It smacked nowhere of amateur theatricals. It moved off from the opening to the closing act without a hitch. So vivid and admirable was the acting, although spoken in Japanese, even those of us who could not understand the words were charmed, delighted.
Last night a royal shogun, dressed in regal robes, treading the boards with tremendously dramatic effect; today, washing down the decks or polishing up the brass trimmings of the ship, that Japanese sailor man is an object for contemplation.
But again: "Land ho." Japan is sighted, and all interest centers at the ship's rail as we steam towards Yokohama.
VI
THE JAPS' FIVE-STORY SKYSCRAPER AND A BASEMENT
I believe I ended my last letter by ho-ing the land, and hanging a shipload of passengers over the rail, sailing into Yokohama harbor.

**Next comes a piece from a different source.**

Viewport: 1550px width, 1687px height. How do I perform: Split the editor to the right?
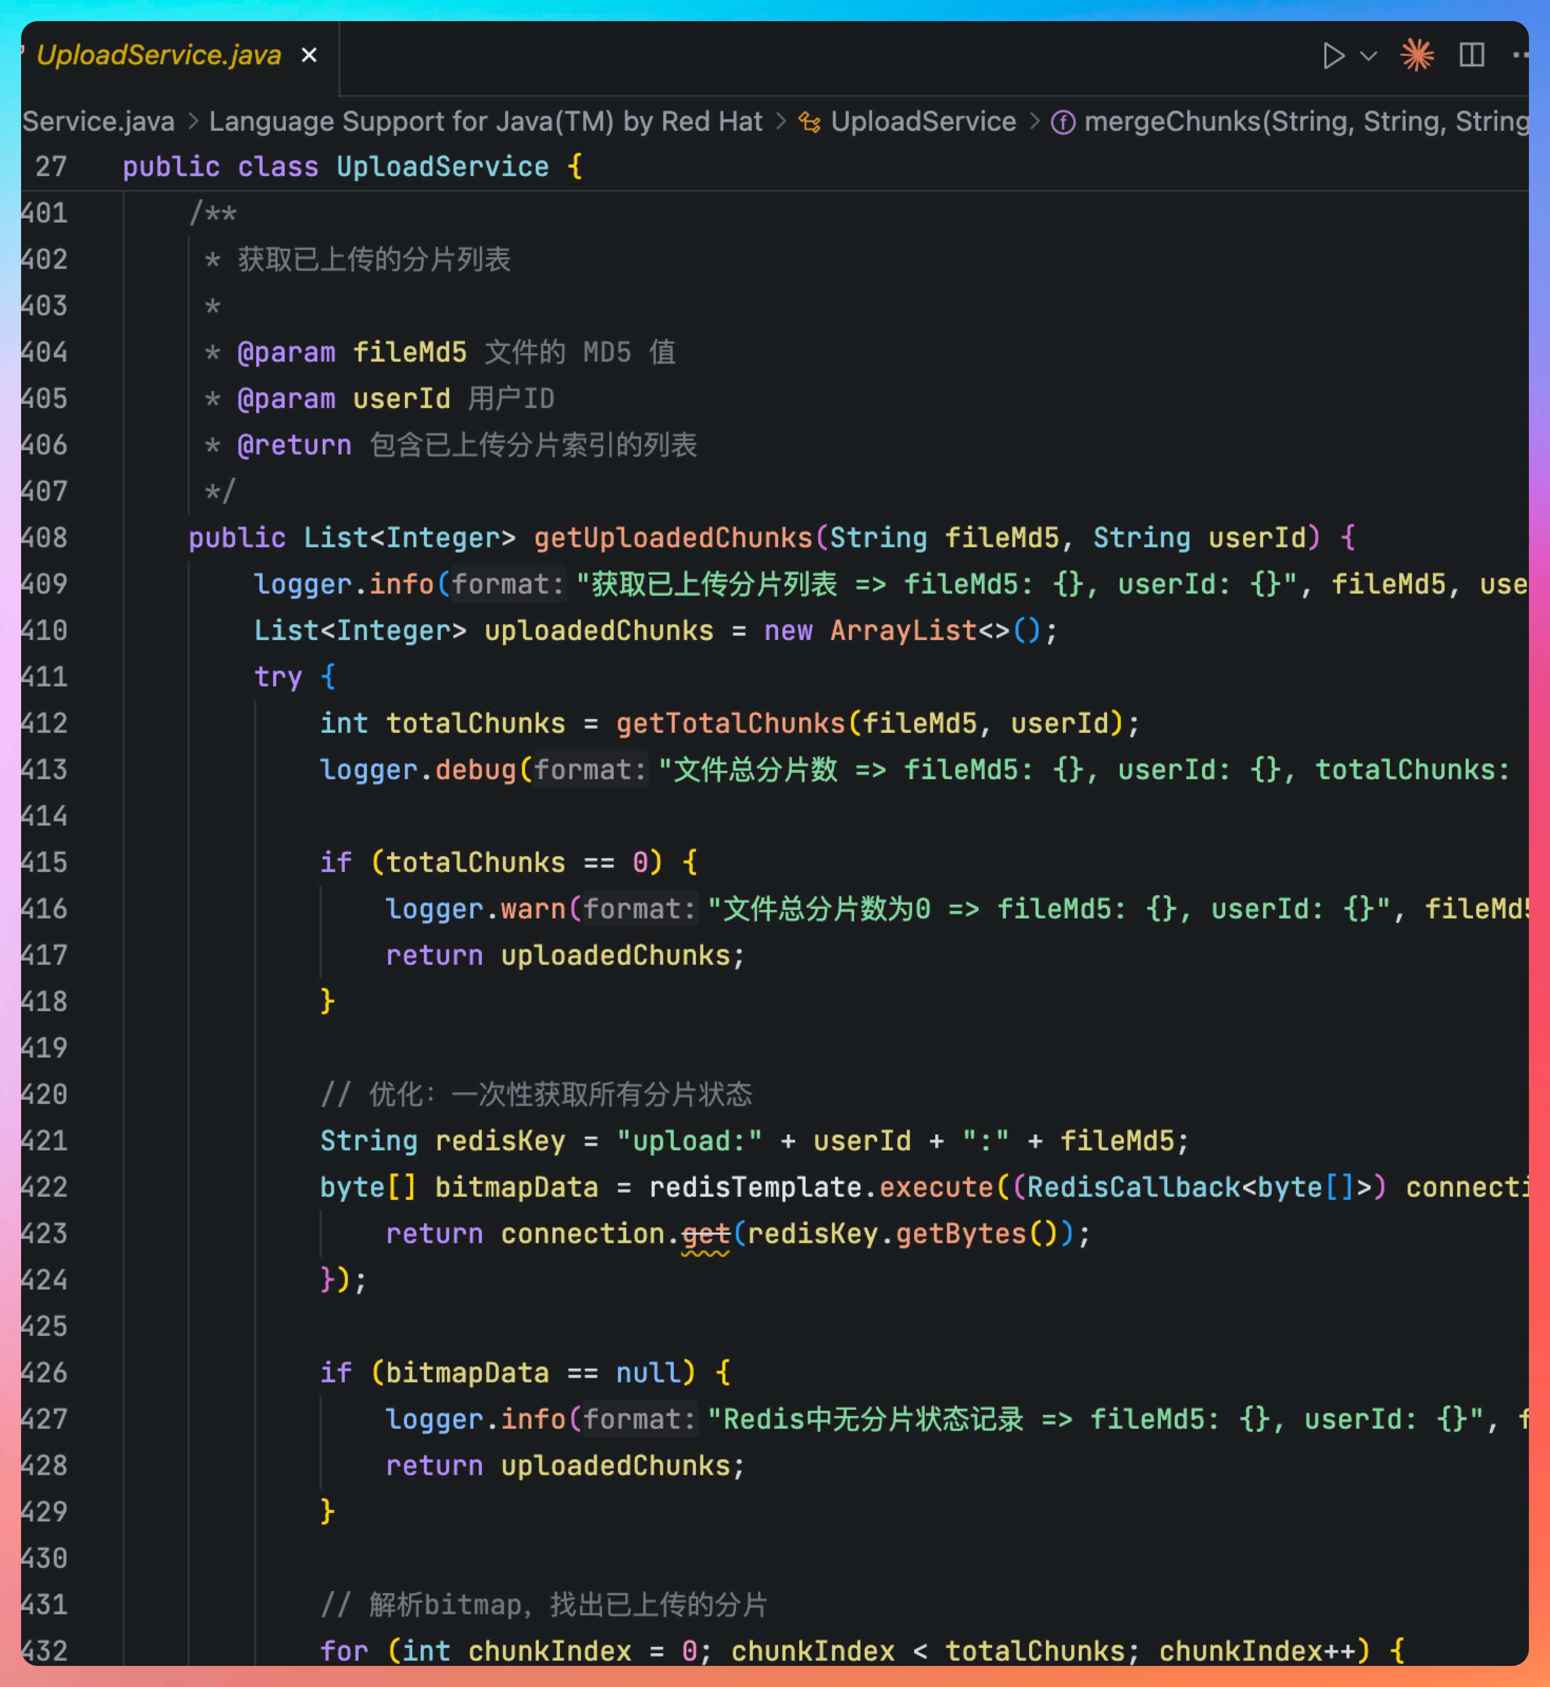[1471, 55]
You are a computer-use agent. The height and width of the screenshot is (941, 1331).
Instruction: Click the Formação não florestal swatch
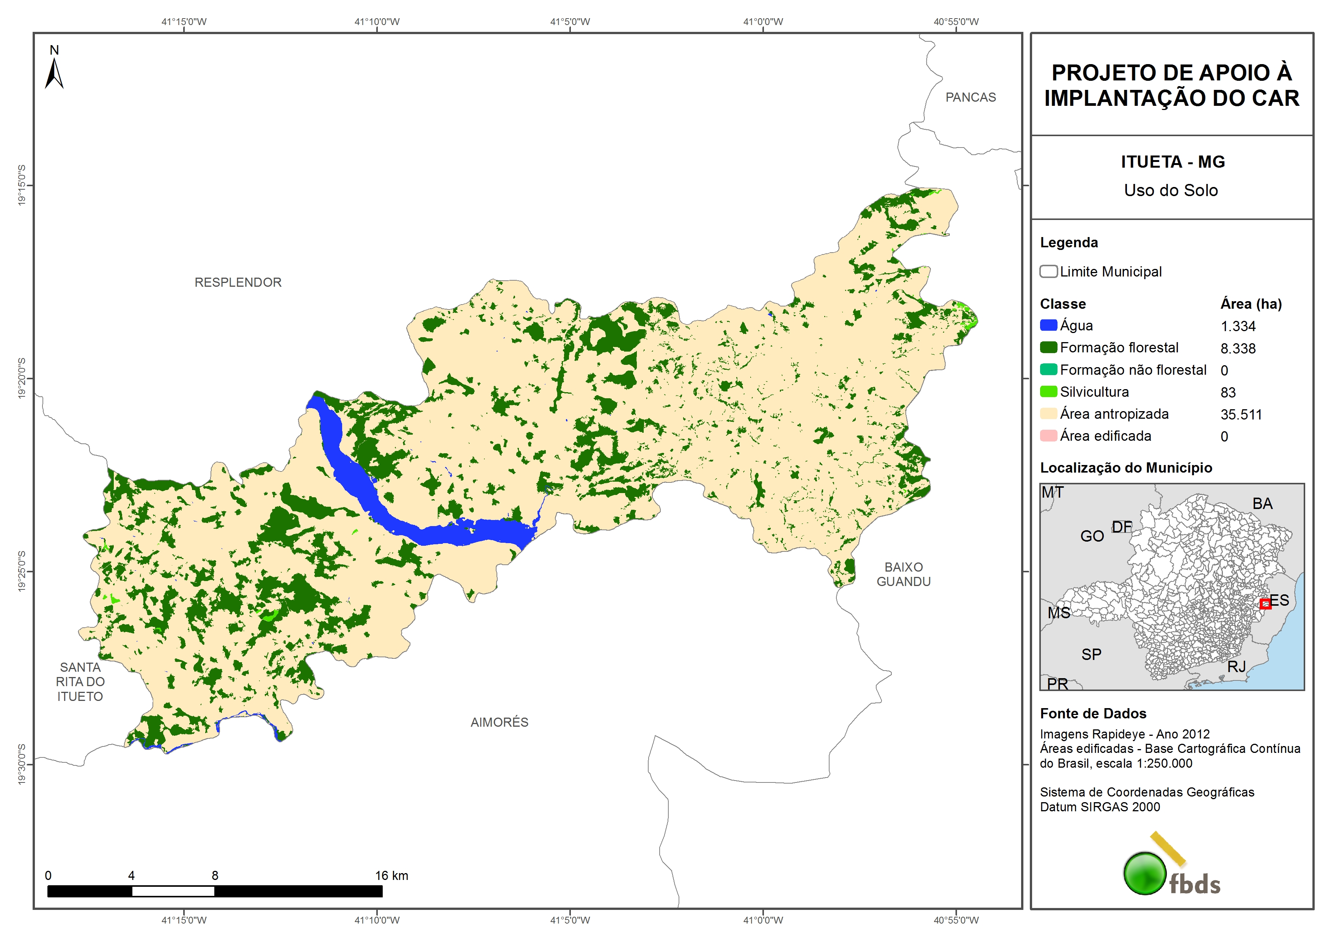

When a shipload of passengers get off at Yokohama, there is joy among the rikisha boys, and the passengers who are getting their first ride in a rikisha have an experience they will never forget. The first ride in a jinrikisha in Japan is an experience to lay away among one's choice collection of experiences.
A first ride in a rikisha has been fully described by myself and published, and to go into it in these letters would be to plagiarize myself: so, on to Tokio, the capital and largest city in Japan—the same old tremendous town, only more so—Greater Tokio has three million souls today. Compared to one of our great cities Tokio has the appearance of an overgrown village.
Many wide thoroughfares and narrow streets lined with low one- and two-story buildings—a clean city, covering a tremendous area.
You occasionally see a three-story building and they have one "skyscraper" that towers up into the air five stories—a landmark.